Frank debated how to answer. If he told the truth, they might realize Parker hadn’t taken out Joey Huang, and maybe even let her live. That outcome was unacceptable.
“Yeah,” he said. “She hit your guy.”
“On your orders?”
“Sure.” What the hell, they’d never believe him if he denied it.
“If Supergirl’s your bitch, what’d you tie her up for?”
“She’s a loose cannon. A liability. I always planned to take her out.”
“You were worried about her, but not about throwing down with us?”
Frank raised himself a few inches, summoning his dignity and his remaining strength. “That’s right, Mr. Moto. I never lost no sleep over you pissant chop suey eaters. My organization ain’t gonna be taken down by some crew of fucking wannabe punks with more tats than brains.”
Chiu smiled slowly. “Don’t be so sure, Don Corleone. It’s a new world. Our world.”
“Tell that to your good pal Fuck Face.”
“Fish Face was his name. Where is he?”
“In a drum back there”—Frank nodded toward the main room—“swimming in concrete.”

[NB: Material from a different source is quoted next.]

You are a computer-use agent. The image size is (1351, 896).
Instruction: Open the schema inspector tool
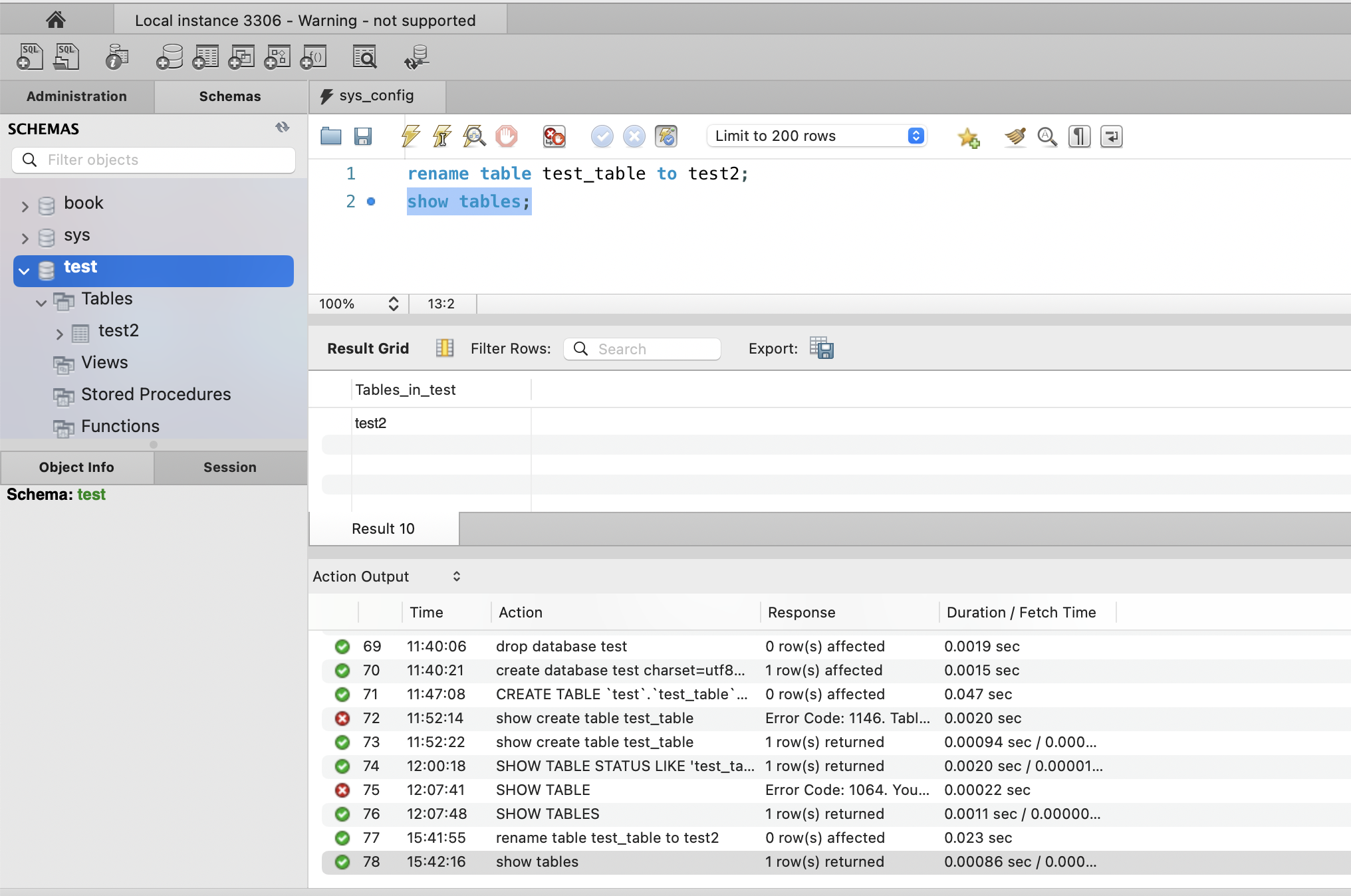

“Did you kill him yourself?”
“You know it, slope. One bullet right between his slanty eyes.”
Chiu’s face, lit from below in the backsplash of the flashlight, showed no reaction. “And Parker? Is she dead too?”
“Not yet.”
“Good.”
Chiu raised his gun and shot Frank twice. The impact knocked him off the chair. He fell on the floor and put his hand on his waist, where he felt a quick pulse of blood.
Gutshot, and bleeding out. A crappy way to die.
But Parker would go with him. He drew comfort from that.